In de laatste dagen zullen Jeruzalem en de tempel van de Here een grote aantrekkingskracht op de wereld uitoefenen en mensen uit vele landen zullen daar naar toe trekken om de Here te aanbidden. ‘Kom,’ zullen zij tegen elkaar zeggen, ‘laten wij naar de berg van de Here gaan om de tempel van de God van Israël te bezoeken. Hij zal ons leren hoe wij moeten leven en wij zullen Hem gehoorzamen.’ Want in die tijd zal de Here vanuit Jeruzalem de hele wereld onderwijzen en regeren. Hij zal rechtspreken tussen de volken en machtige, ver weg gelegen naties terechtwijzen. Oorlogstuig zal worden omgebouwd tot landbouwwerktuigen. Geen enkel volk zal nog een ander volk aanvallen, want alle oorlogen zullen verleden tijd zijn, en niemand zal meer worden opgeleid tot soldaat.

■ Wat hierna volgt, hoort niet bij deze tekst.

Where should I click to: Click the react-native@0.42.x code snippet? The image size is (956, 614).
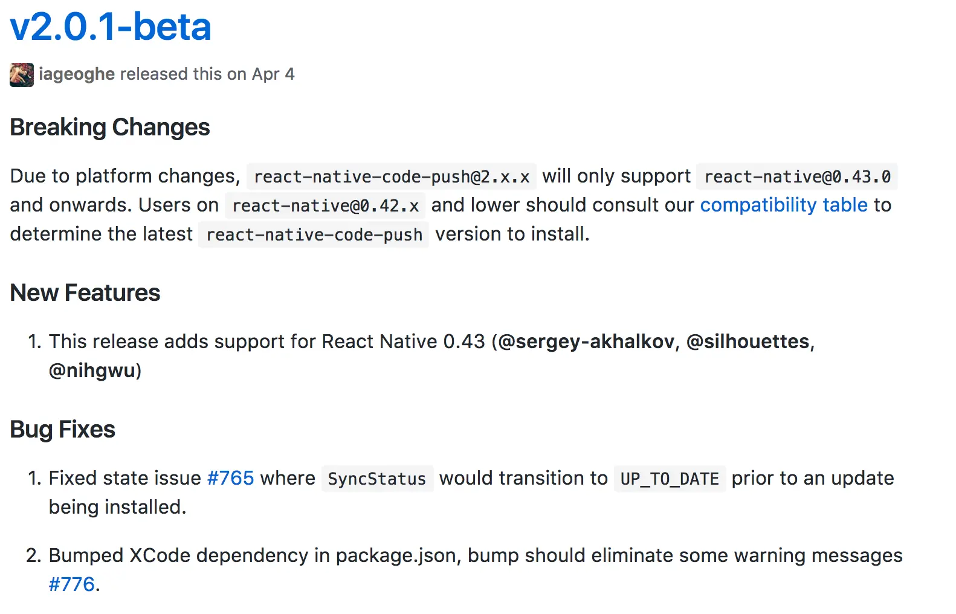[x=325, y=205]

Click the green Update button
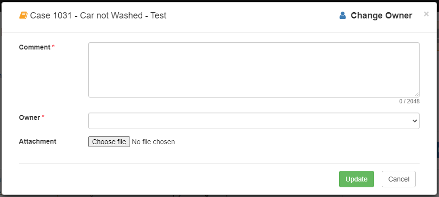(357, 179)
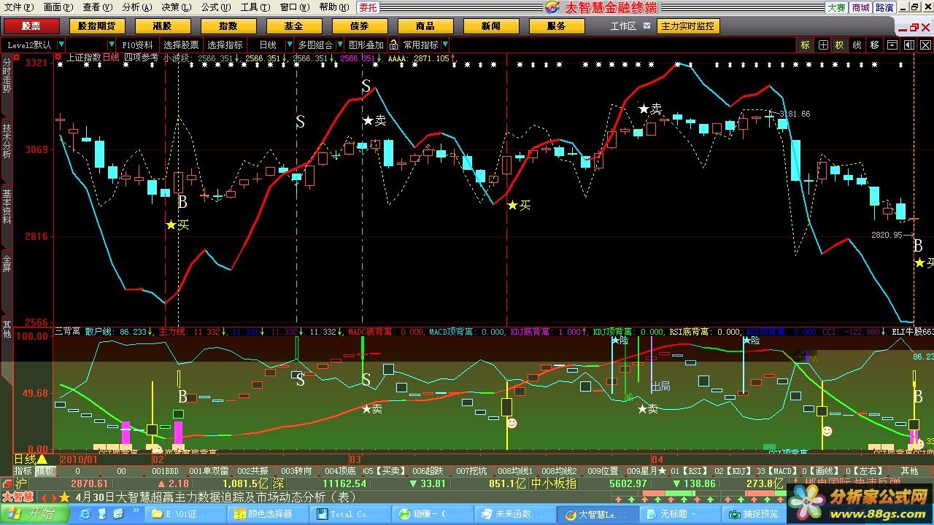Select the 线 drawing line tool
934x525 pixels.
[x=857, y=45]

Och Israël, laten wij wandelen in het licht van de Here en zijn wetten gehoorzamen! De Here heeft u verstoten, omdat u vreemde invloeden uit het oosten binnenhaalt, zoals magie en contact met de boze geesten, zoals dat ook bij de Filistijnen is.

Israël heeft grote schatten aan zilver en goud en grote hoeveelheden paarden en wagens. Bovendien wemelt het land van de afgoden. Zij maken zelf hun afgodsbeelden en aanbidden die dan! Groot en klein, alles buigt voor die beelden en God zal hun de zonde niet vergeven.

10 Verberg u in de grotten, verberg u voor de verschrikkelijke majesteit van de Here, 11 want er komt een tijd dat trotse blikken worden neergeslagen en dat trotse mannen zich buigen, in die dagen zal alleen de Here verheven zijn. 12 Die dag zal de Here van de hemelse legers alles wat trots en hoogmoedig is, vernederen. 13 De hoge ceders van de Libanon en de machtige eiken van Basan zullen zich buigen. 14 Alle hoge bergen en heuvels, 15 elke hoge toren en steile muur, 16 alle grote zeeschepen met kostbare lading: alles zal die dag door de Here worden verwoest. 17 Alle menselijke verwaandheid zal moeten buigen en alleen de Here zal verheven zijn. 18 En alle afgoden zullen spoorloos verdwijnen.

19 Als de Here van zijn troon opstaat om de aarde te bestraffen, zullen zijn vijanden een goed heenkomen zoeken in rotsspleten en grotten, uit angst voor zijn indrukwekkende glorie en majesteit. 20 Dan zullen de mensen eindelijk hun gouden en zilveren afgoden afdanken en voor de ratten en de vleermuizen gooien 21 in een overhaaste vlucht naar de rotsholen en bergspleten om te ontkomen aan de verschrikkelijke glorie en majesteit van de Here, wanneer Hij opstaat om de aarde te bestraffen. 22 Stel toch geen vertrouwen in de mens, klein als hij is en afhankelijk van zijn ademhaling. Hij stelt niets voor!